Este último foi instaurado pelo 8º Promotor de Justiça da Cidadania, tendo por objeto eventual prática de improbidade administrativa na contratação de escritórios de advocacia pelo METRÔ, sem prévia licitação, para prestação de serviços de assessoria jurídica especializada. Promovido o arquivamento do feito, este foi rejeitado pelo Egrégio Conselho Superior do Ministério Público, sendo então designado o 7º Promotor de Justiça da Cidadania (na qualidade de substituto automático do 8º) para dar prosseguimento à investigação.

Oficiando nos autos, a DD 7ª Promotora de Justiça da Cidadania entendeu necessário o desmembramento dos autos, diante do número significativo de contratos, que a seu ver demandam análise diferenciada. Encaminhou, em conseqüência, 12 grupos de contratos ao Secretário da Promotoria de Justiça, solicitando sua distribuição aos demais integrantes daquele órgão ministerial.

Recebendo um dos procedimentos desmembrados, o DD. 10º Promotor de Justiça da Cidadania entendeu que, tendo havido designação da 7ª Promotora de Justiça pelo Procurador-Geral, não haveria lugar para redistribuição; considera, ainda, conveniente a manutenção de todos os contratos num único procedimento, para análise conjunta, “inclusive para verificar a existência de eventual conluio entre os diretores do METRÔ”, aduzindo que a complexidade da matéria não é óbice à realização da investigação.

2. Respeitando embora os argumentos do douto suscitante, penso que o desmembramento da investigação, nos moldes propostos pela digna suscitada, melhor atende ao interesse público.

Com efeito, os contratos juntados aos autos originais abrangem um período de doze anos (de 1992 a 2004), passando por várias administrações da Companhia do Metropolitano.

As circunstâncias fáticas e jurídicas da celebração de cada um desses contratos são, muito provavelmente, diversas, reclamando exame caso a caso. Enfeixar todos os contratos numa única investigação produziria efeito tumultuário, não só para a investigação, mas sobretudo em eventual demanda a ser proposta, como bem apontou a ilustre suscitada (fls. 53).
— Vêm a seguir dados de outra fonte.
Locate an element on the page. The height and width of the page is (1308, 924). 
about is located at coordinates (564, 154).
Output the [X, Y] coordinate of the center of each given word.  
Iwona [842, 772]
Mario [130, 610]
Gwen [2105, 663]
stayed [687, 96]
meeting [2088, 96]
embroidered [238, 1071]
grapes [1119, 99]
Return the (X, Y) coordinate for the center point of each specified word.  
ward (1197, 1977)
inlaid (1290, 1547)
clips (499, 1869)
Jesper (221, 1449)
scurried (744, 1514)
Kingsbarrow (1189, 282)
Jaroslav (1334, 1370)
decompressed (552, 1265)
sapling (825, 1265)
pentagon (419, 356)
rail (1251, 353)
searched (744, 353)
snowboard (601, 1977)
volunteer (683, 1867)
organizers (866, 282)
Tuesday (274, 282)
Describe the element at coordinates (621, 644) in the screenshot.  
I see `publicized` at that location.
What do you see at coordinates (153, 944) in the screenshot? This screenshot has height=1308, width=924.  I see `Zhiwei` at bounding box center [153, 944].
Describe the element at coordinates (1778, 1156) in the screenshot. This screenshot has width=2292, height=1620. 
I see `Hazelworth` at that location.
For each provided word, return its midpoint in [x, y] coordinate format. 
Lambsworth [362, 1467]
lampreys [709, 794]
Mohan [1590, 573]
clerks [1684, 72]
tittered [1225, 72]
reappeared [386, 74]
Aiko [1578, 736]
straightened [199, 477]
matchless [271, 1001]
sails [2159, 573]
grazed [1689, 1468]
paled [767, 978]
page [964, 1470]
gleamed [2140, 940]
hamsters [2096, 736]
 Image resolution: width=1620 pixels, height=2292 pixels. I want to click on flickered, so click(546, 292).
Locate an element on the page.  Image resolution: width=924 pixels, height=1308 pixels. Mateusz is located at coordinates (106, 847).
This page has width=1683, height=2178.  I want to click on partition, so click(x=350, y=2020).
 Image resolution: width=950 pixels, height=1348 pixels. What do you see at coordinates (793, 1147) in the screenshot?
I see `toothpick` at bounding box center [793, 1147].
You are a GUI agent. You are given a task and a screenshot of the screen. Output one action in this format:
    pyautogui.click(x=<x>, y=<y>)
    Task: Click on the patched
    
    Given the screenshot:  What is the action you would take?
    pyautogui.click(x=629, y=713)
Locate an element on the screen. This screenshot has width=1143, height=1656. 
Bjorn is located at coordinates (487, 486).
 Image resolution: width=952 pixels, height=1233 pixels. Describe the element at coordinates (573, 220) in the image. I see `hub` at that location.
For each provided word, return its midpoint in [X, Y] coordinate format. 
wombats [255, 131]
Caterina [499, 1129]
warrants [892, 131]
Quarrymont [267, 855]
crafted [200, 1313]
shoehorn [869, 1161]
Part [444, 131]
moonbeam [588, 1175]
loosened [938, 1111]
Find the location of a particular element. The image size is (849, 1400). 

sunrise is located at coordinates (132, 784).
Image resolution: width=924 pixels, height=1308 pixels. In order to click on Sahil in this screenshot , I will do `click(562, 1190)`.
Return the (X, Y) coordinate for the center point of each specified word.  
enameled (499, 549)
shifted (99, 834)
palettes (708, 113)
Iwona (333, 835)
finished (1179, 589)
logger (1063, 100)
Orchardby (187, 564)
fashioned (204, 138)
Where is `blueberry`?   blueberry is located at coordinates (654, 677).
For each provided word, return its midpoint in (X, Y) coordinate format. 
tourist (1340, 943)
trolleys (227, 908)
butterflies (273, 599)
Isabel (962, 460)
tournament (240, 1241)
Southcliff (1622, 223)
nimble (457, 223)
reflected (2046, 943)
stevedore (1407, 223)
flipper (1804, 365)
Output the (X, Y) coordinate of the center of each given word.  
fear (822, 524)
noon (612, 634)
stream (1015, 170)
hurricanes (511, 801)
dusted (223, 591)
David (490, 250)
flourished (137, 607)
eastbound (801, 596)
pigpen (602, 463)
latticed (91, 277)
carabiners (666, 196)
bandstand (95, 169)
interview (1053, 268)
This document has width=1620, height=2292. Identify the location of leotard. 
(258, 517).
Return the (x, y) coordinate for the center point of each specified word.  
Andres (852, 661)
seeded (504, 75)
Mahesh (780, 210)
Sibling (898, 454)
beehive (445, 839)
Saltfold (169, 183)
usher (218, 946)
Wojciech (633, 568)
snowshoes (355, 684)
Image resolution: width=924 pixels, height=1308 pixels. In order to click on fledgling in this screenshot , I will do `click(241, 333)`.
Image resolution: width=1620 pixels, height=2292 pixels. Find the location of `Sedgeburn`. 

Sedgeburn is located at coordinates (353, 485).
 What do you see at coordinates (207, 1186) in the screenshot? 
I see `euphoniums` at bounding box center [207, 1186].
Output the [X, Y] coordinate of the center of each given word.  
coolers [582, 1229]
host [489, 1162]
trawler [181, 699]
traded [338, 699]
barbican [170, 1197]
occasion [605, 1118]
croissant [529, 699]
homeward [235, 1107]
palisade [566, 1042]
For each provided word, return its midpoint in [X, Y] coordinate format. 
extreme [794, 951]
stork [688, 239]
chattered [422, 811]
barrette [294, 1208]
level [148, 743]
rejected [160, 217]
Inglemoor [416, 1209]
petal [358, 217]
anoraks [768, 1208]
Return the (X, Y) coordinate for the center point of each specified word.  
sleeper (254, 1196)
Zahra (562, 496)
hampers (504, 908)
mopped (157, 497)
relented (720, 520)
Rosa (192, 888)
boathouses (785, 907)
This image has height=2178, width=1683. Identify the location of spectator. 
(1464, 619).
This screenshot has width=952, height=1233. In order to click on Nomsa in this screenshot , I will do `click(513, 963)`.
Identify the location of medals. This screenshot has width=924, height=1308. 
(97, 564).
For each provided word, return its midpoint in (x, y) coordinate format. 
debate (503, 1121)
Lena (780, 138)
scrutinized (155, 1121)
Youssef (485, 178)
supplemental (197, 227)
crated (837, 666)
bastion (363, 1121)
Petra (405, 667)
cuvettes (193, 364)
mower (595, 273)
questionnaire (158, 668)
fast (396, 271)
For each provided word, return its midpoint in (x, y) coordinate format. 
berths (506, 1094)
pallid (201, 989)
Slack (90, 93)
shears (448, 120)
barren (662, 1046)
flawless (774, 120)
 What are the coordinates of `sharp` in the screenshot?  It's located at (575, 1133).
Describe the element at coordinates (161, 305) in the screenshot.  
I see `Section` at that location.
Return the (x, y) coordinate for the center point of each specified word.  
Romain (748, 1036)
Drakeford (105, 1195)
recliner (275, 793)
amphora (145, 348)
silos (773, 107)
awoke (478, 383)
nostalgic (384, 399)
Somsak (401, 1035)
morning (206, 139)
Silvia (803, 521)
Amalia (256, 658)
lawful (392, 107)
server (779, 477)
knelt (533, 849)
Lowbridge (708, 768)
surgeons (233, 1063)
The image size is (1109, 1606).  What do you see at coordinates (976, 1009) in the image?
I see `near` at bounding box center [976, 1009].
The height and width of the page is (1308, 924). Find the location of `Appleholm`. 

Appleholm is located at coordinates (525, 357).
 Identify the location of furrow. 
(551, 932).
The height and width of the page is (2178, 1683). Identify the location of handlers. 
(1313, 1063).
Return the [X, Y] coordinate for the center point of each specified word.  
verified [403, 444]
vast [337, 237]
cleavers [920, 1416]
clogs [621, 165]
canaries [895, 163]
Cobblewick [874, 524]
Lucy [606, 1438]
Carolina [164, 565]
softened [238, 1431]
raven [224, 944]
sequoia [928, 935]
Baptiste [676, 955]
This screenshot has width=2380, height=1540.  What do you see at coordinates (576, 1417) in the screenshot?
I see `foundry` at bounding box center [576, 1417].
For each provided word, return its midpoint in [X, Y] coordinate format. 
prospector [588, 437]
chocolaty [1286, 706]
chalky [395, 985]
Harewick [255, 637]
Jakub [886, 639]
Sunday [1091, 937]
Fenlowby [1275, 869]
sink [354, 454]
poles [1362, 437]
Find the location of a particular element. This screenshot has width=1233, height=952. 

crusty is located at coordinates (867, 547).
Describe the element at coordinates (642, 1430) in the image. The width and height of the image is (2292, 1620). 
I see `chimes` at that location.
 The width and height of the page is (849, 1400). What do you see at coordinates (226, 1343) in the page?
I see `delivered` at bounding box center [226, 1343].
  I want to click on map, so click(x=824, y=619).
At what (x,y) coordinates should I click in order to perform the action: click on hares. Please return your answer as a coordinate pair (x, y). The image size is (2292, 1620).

Certo que tal avaliação cabe, evidentemente, ao órgão de execução. E este assim o fez, decidindo legitimamente pelo desmembramento, de maneira fundamentada (fls. 53/57).(...)”

 

                                                         Decidiu-se, no caso, pela atribuição do suscitante naquele conflito negativo de atribuições, que havia se contraposto ao desmembramento efetuado.

 

                                                         Em síntese: (a) a regra da prevenção, como forma de definição de competência jurisdicional ou atribuição de órgãos ministeriais não é absoluta; (b) sua aplicação não pode descurar de valores mais relevantes, em especial a preservação da garantia da inamovibilidade, e a regra do promotor natural; (c) não se deve promover a reunião de feitos por prevenção quando isso significar, em prognóstico formulado com amparo em peculiaridades do caso concreto, risco de maiores dificuldades que vantagens tanto para a investigação, como para ulterior ação em juízo.

 

                                                         Daí a conclusão de que, na hipótese em exame, a atribuição para prosseguimento da investigação deverá recair no suscitante. Não deixamos de considerar a observação trazida no último parágrafo da manifestação do suscitante, dando conta da distribuição levada a efeito por semelhança de objetos com aquele do Inquérito Civil nº. 126/04. Ocorre que esse particular escapa ao âmbito restrito da solução do conflito de atribuições, devendo ser solucionado na Promotoria de Justiça da Cidadania.

 

3) Decisão.

 

                                                         Diante do exposto, conheço do presente conflito de atribuições e o dirimo com fundamento no art. 115 da Lei Complementar Estadual nº 732/93, declarando caber ao suscitante, DD.  8ª Promotor de Justiça da Cidadania da Capital, prosseguir no feito, inclusive para resolver a questão da distribuição por semelhança ao objeto do PJC/CAP nº. 126/2004, no âmbito da Promotoria de Justiça da Cidadania da Capital.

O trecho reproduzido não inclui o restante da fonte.